Collations proof of concept

Open dbatomic opened this issue 2 years ago • 0 comments

Rough POC for collations in Spark

High level changes

Collation suite that test currently supported features (start with this file).
Global CollatorFactory. This global table represents stores all available collations in the system. It can provide collation aware comparators and hashes to the UTF8String function.
UTF8String is extended with single integer that specifies collation. We could be even more aggressive and pack this integer into a short, or even a byte. Id represents cached comparator id that can be fetched from CollatorFactory.
UTF8String respects this id for equality checks and compares.
StringType class is extended with collationId field. We keep using existing case object StringType to mark default, utf8 binary, collation. By doing this, we should keep binary compatibility with previous versions.
Extending PhysicalStringType with collationId field.
Support for aggregates, given that they currently rely on pure byte for byte comparison for group building.
Support for merge join (hash based joins are TODO).
ICU is used as collation library. ICU4j only exposes UTF16 APIs which means that we need to do UTF8 -> UTF16 conversion on every comparison which is very suboptimal. Alternative is to ICU4c through JNI which does support UTF8 APIs.
Unit benchmark that covers UTF8 operations with and without collators. At this point measured diff between collated and uncollated comparison is ~12x.
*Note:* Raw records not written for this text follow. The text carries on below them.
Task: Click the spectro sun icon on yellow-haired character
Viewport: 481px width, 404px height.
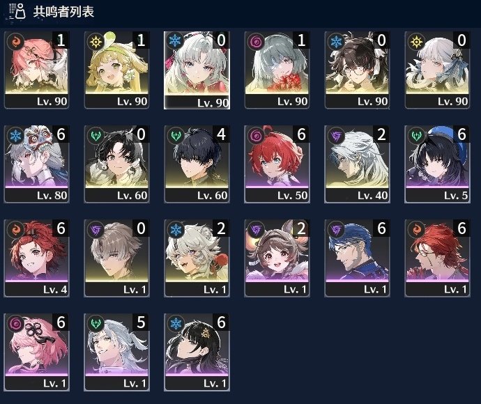Action: tap(96, 41)
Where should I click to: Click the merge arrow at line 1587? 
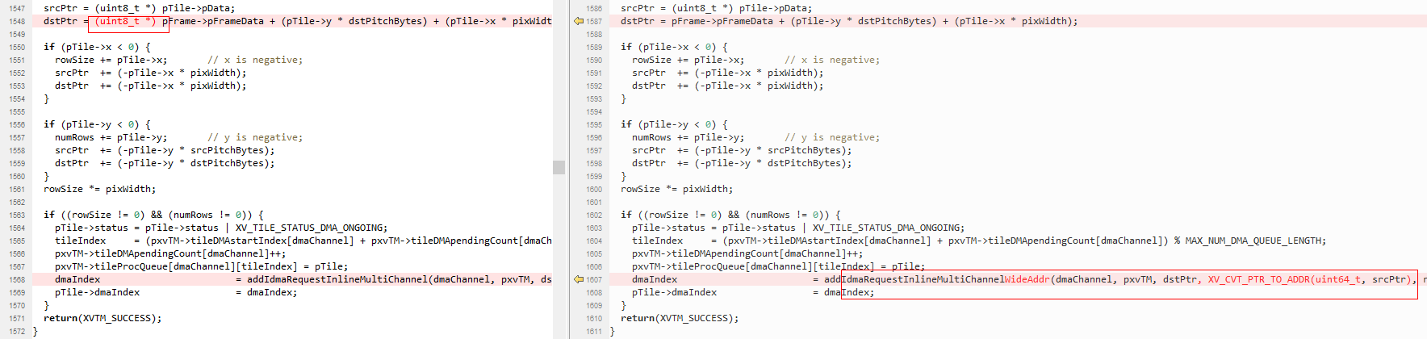coord(578,22)
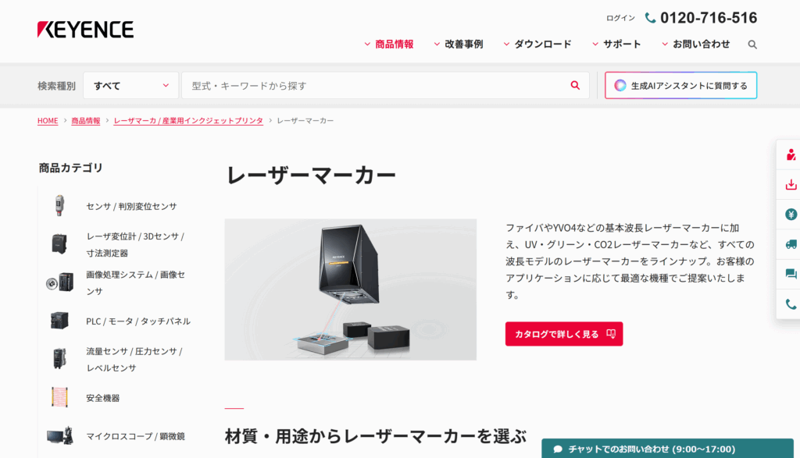Click the KEYENCE logo

[x=85, y=30]
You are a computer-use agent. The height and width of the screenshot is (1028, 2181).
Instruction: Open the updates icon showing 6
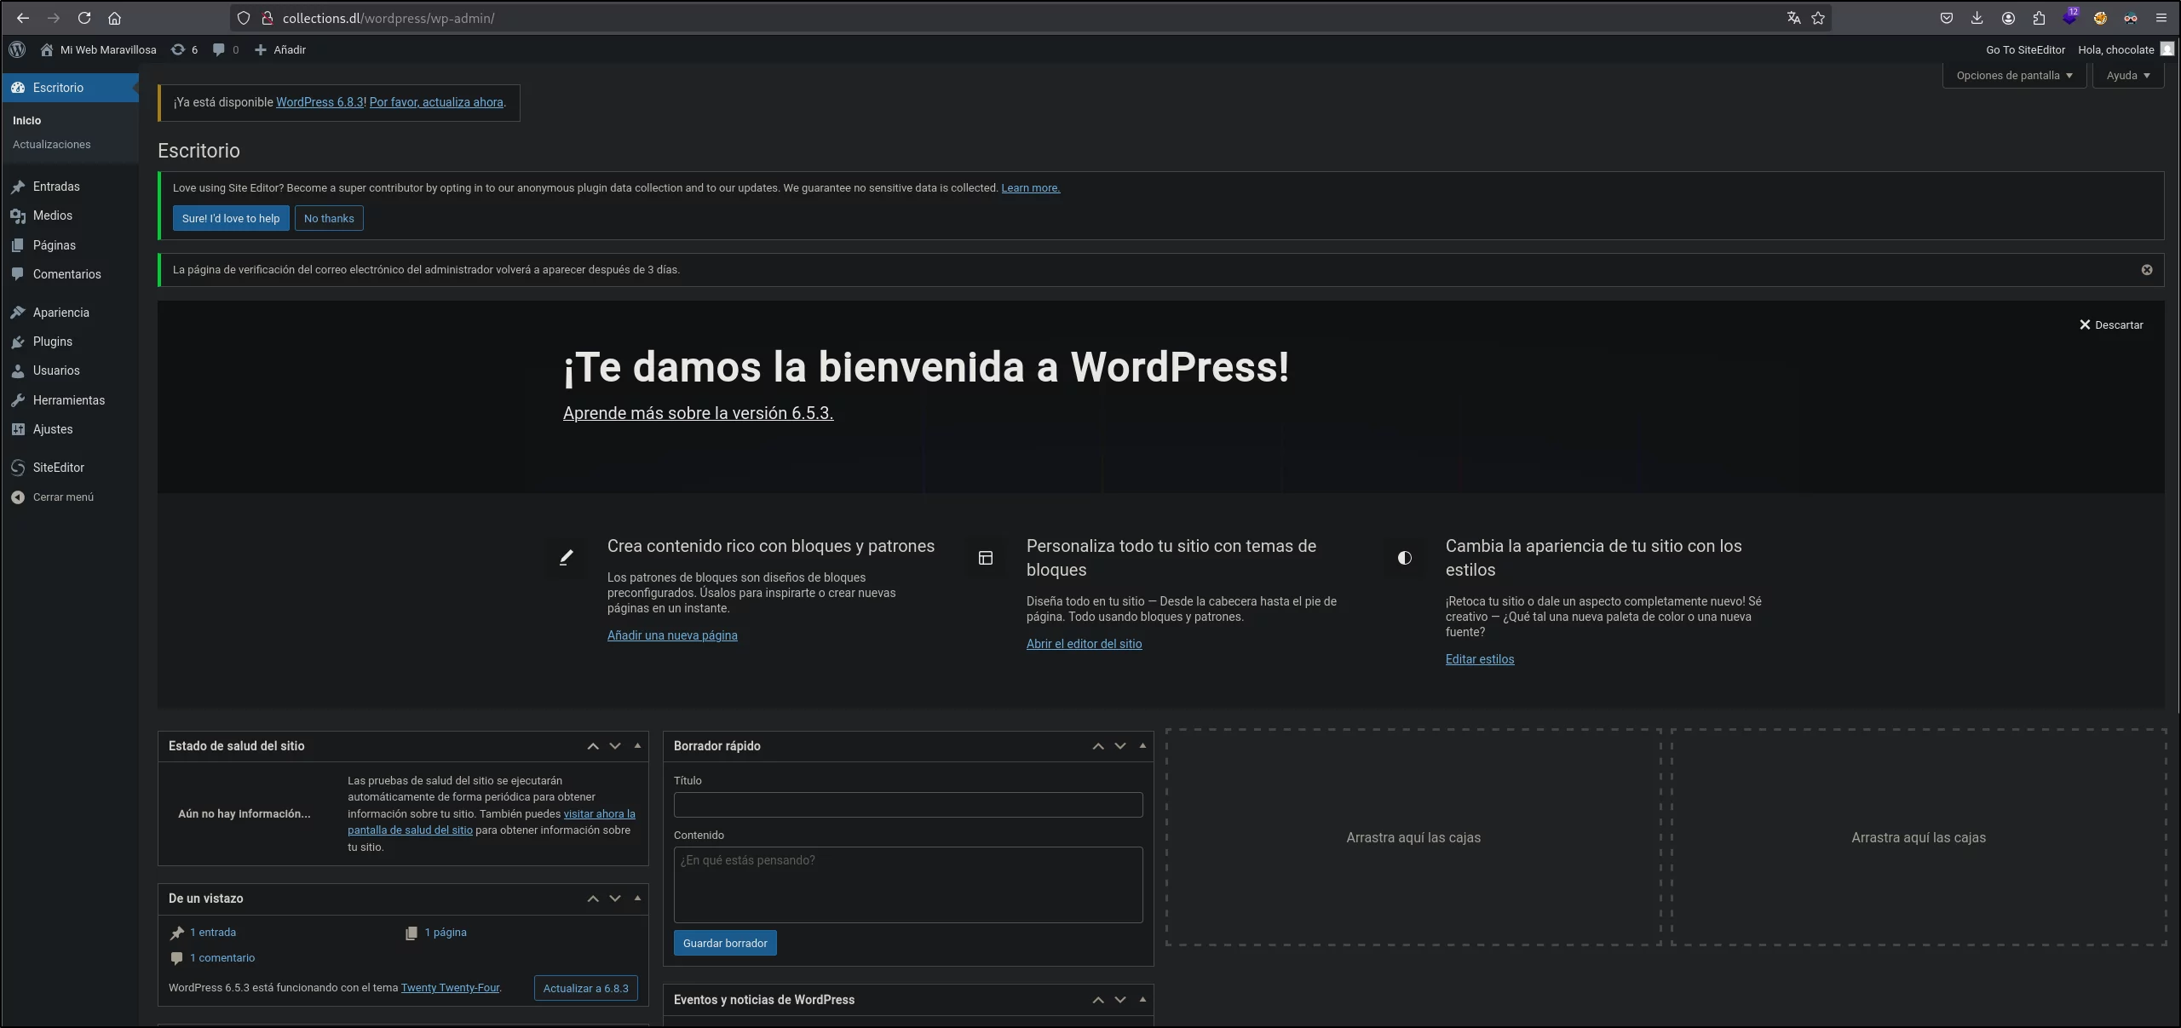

Supported features at this point:

collate expression -> input string is casted to StringType(collation).
Collation rules are ICU collator based. Caller provides locale and strength (primary, secondary, tertiary, identical). E.g. collate(input, 'sr-primary') will collate input with Serbian locale that ignores both casing and accents. Secondary will ignore casing but respect accents and tertiary will respect both.
collation expression -> returns collation name of given input.
Support for basic operators (filters, aggregate, joins, views, inline tables etc.).
Support for CREATE TABLE(a STRING COLLATE x) syntax.
Basic parquet support by disabling filter pushdown.

Proper testing (and creating real test strategy is TBD).

TBD is (proper) parquet and delta support, different collation levels (column level, table level, database level) and much more extensive testing of other features.

Suggestion for reviewers of this POC is to start with CollationSuite and newly tests in UTF8StringSuite to get the gist of the changes in this PR.

Dec 29 '23 12:12 dbatomic